One theory that springs to mind is that their cold storage may simply have been compromised, either physically by someone with on-site access, or somehow electronically through some security flaw in the key generation process. However, there are other possible explanations.

Our understanding is that MtGox did not have continuous monitoring of its cold storage, which consisted of paper wallets generated ahead of time and stored away. These locked-up paper wallets would then gradually and automatically be filled one by one by the system, by depositing surplus bitcoins out from the hot wallet. Vice versa, whenever the hot wallet ran low, staff would manually scan a paper wallet, refilling the hot wallet with stored bitcoins.

One possibility is that without any monitoring of the storage or comparing incoming and outgoing amounts, MtGox staff may have blindly kept pouring their cold storage into their leaking hot wallet, assuming that they were just dealing with frequent swings in deposits/withdrawals and that on average the cold storage was being refilled at roughly the same rate they were draining it.

A reminder to all bitcoin businesses out there: Always. Monitor. Your. Bitcoins.

Implications

A large amount of stolen MtGox bitcoins appear to have been sold off at MtGox and other exchange markets, which would have somewhat pushed the bitcoin price down. However, since the coins were moved relatively slowly over time, and this was back before the bitcoin price exploded, the net monetary effect on the market may well have been pretty limited.
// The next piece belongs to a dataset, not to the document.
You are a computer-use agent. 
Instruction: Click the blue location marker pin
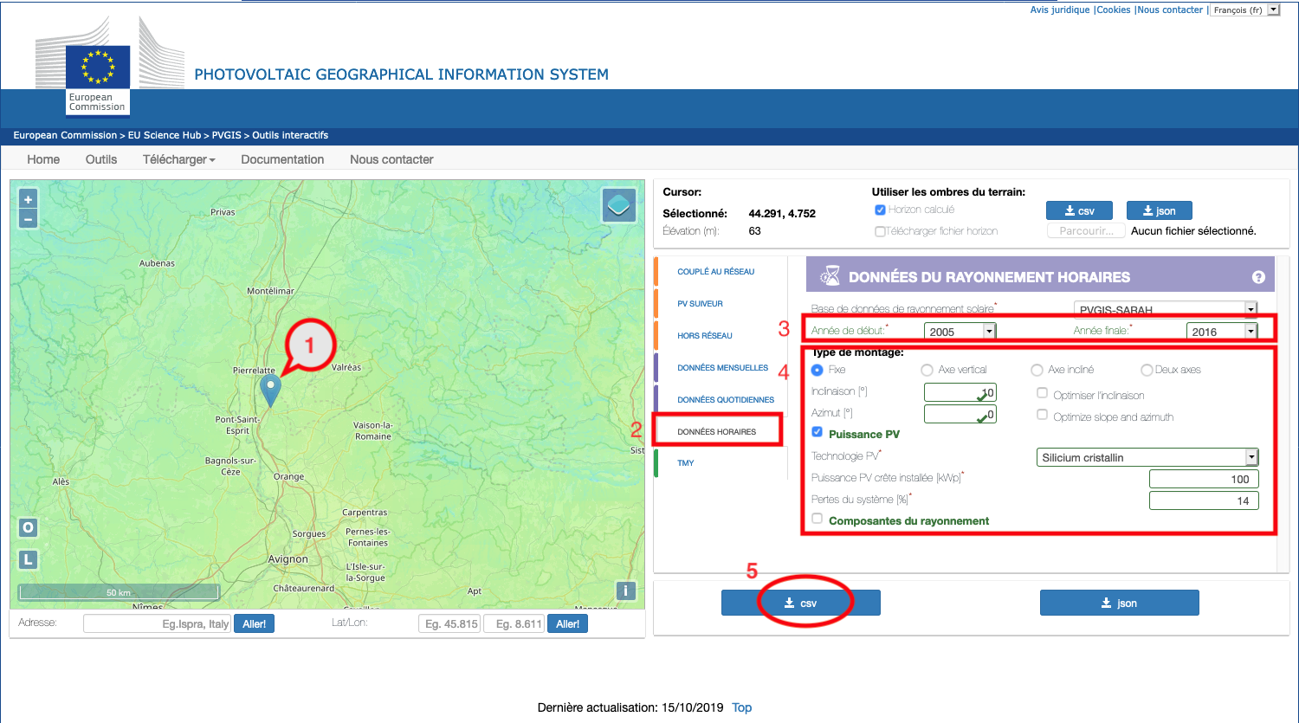271,390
While a decent chunk of MtGox deposits were in a sense "fake" after all (that is, made using stolen funds), the net result for the creditors remains fairly unchanged; if the thieves deposited stolen coins onto MtGox, sold them for cash and then withdrew that money, we're still left with creditors who bought those coins for real money in good faith.

Notably, the fact that the coins were real, stolen and at significant risk of already having been spent would seem to further dim any hopes for creditors of recovering any more bitcoins. Realistically, we are left to hope the payout percentage might improve as invalid and illegitimate claims could potentially be filtered out.

So... Who did it then?

...To be continued.

No really, I'm not trying to make some cliffhanger ending here. The truth is that as independent investigators, something like narrowing down actual suspects is close to impossible without proper access to all available data. There will be follow-ups and refinements to this report, but as it stands, if anyone is to continue where we leave off and anyone is to eventually get caught, then it's up to officials and law enforcement at this point (as well it should be).




What about Willy?

Willy, the automated bitcoin bulk buying bot described in the Willy Report and our previous blog post, came along much later during 2013. By this point, most of MtGox's deposited bitcoins were already long gone, and as such Willy and similar irregularities cannot have been responsible for the bulk of the missing bitcoins. They do, however, play a part in that they transformed a large number of missing bitcoins into missing fiat instead (and later vice versa). The possibility exists that this kind of manipulation may have been the main purpose behind Willy as a way of coping with the practical problems caused by such a massive bitcoin shortage. This is left for later investigations to clarify.

Can I get a copy of your data?

Not at this time. Not only have we received some of our information confidentially from our sources, but like we have said earlier, our primary goal is to directly or indirectly aid law enforcement in this matter, and some care when handling potentially sensitive data is always prudent. Also, I'm doing all of this for free, and going through and cleaning up big data for publication is not the best way to spend what little time I have. We may, however, share some of the processed data later. (Please be patient.)

Besides, most of you would probably agree that the law should have at least a head start at catching the bad guys before we let slip the dogs of the internet.